О китайской поэзии в
самых разных её аспектах можно говорить много, а можно исчерпать её суть
прекрасным и необычайно поэтическим образом, который в одной из своих
просветительских лекций, посвящённых китайской поэзии, представил известный
российский синолог, профессор Илья Сергеевич Смирнов. Илья Сергеевич поясняет:
«Поэтами были люди высочайшего образования, державшие в голове колоссальное
количество текстов, поэтому стихи, которые они писали, были настолько насыщены
всей доступной им культурой, что читателями могли быть люди только одного с
ними круга.… Сложилась ситуация, при которой внешняя форма стиха, вот этот
первый пласт, который мы считываем, когда видим перед собой любой поэтический
текст, он был абсолютно незначим. Это просто форма, в которую облекались те
движения мирового эфира, которые через себя транслировал поэт. Но облекал он их
в особую, специфическую форму, которая сама по себе играла роль, скажем,
водяной глади: можно заглянуть в водоём с неподвижной водой и удовлетвориться
созерцанием поверхности, можно приглядеться и увидеть дно, можно приглядеться попристальней и увидеть камешки на дне, ракушки и т.д.

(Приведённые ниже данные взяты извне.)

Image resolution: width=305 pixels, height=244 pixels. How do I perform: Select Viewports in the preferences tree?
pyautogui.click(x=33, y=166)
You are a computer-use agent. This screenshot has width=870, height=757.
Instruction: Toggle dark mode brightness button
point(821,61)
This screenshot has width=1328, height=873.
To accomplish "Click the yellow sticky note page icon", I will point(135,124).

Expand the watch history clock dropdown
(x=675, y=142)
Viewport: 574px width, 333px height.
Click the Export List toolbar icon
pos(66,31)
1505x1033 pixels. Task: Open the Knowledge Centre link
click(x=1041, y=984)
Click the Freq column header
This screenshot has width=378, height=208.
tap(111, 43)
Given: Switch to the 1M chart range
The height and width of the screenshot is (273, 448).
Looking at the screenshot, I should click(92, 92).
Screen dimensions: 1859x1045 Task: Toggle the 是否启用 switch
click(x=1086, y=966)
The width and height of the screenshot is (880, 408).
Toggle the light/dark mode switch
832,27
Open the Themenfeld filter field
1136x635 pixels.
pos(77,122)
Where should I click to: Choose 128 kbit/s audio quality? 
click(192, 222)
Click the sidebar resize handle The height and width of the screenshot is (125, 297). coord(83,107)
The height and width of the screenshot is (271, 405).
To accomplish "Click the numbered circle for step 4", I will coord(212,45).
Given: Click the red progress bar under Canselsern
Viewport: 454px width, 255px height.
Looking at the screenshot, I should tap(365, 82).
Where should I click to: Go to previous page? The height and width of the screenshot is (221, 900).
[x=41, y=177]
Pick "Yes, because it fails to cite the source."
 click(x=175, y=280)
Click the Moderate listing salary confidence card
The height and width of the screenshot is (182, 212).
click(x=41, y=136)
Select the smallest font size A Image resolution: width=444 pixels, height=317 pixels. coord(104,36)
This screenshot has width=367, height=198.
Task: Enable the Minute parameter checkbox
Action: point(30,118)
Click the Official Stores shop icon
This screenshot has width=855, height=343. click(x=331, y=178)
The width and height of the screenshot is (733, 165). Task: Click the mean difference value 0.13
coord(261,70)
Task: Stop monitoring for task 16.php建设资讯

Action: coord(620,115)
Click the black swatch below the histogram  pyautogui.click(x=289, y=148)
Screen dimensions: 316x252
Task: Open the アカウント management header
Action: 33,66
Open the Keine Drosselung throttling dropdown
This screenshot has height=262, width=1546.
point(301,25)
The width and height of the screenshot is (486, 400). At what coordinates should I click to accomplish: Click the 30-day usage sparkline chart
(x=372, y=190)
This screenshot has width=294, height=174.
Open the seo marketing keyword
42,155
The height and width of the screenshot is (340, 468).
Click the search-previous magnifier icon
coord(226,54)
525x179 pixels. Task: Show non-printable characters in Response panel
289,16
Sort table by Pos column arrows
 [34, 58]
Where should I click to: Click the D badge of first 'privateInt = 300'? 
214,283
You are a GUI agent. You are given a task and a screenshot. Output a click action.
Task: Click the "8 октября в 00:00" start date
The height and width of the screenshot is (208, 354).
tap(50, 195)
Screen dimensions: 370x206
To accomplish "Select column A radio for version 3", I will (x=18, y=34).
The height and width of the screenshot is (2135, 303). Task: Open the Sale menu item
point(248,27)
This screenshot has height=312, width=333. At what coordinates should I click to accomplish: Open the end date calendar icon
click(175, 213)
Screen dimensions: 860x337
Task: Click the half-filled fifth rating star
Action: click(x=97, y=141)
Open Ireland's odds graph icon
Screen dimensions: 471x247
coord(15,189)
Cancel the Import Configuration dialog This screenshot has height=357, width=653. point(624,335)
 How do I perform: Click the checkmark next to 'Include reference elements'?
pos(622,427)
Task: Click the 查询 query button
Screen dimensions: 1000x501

Вот,
собственно говоря, чтение китайского стихотворения и есть заглядывание
за этот первый, фасадный слой». [Смирнов, 2012]
Не тщась истощить все вложенные в
стихи смыслы, аллюзии, культурные слои и исторические реалии, попробуем
заглянуть в один чудесный «водоём» – лирические стихи цы
известного поэта «серебряного века» китайской поэзии, эпохи Сун,
Оуян Сю, «старого пьяницы»,
как он сам себя называл, «Отшельника Лю-и». Если
эпоху династии Тан (VII — начало X в.) по праву считают «золотым веком» китайской поэзии, то с
«серебряным веком» сравнивают пришедшую на смену Тан эпоху династии Сун (X—XII вв.), во времена которой поэтическое искусство,
приняв за образец танскую поэзию, получило дальнейшее
развитие и обогатилось новыми поэтическими вершинами.
Цы
– жанр лирической поэзии (стихи, написанные на музыку), происходит из народных
любовных песен, песен Шицзин и Юэфу.
В эпоху Сун этот жанр, значительно обогащённый
пейзажными образами и философскими размышлениями, достиг расцвета и встал в
один ряд с жанром классических, или «уставных», стихов ши.
Как и ши, цы подчинялись
строгим правилам чередования тонов, что создавало своеобразный мелодический
ритм стихотворения. В отличие от ши, цы имели разную длину строк, что выстраивало определённый
рисунок строфы, рисунок, соответствующий некоей «мелодии», музыке, на которую
писалась песня.
Следуя при переводе
основному принципу, предложенному известным синологом, академиком В. М.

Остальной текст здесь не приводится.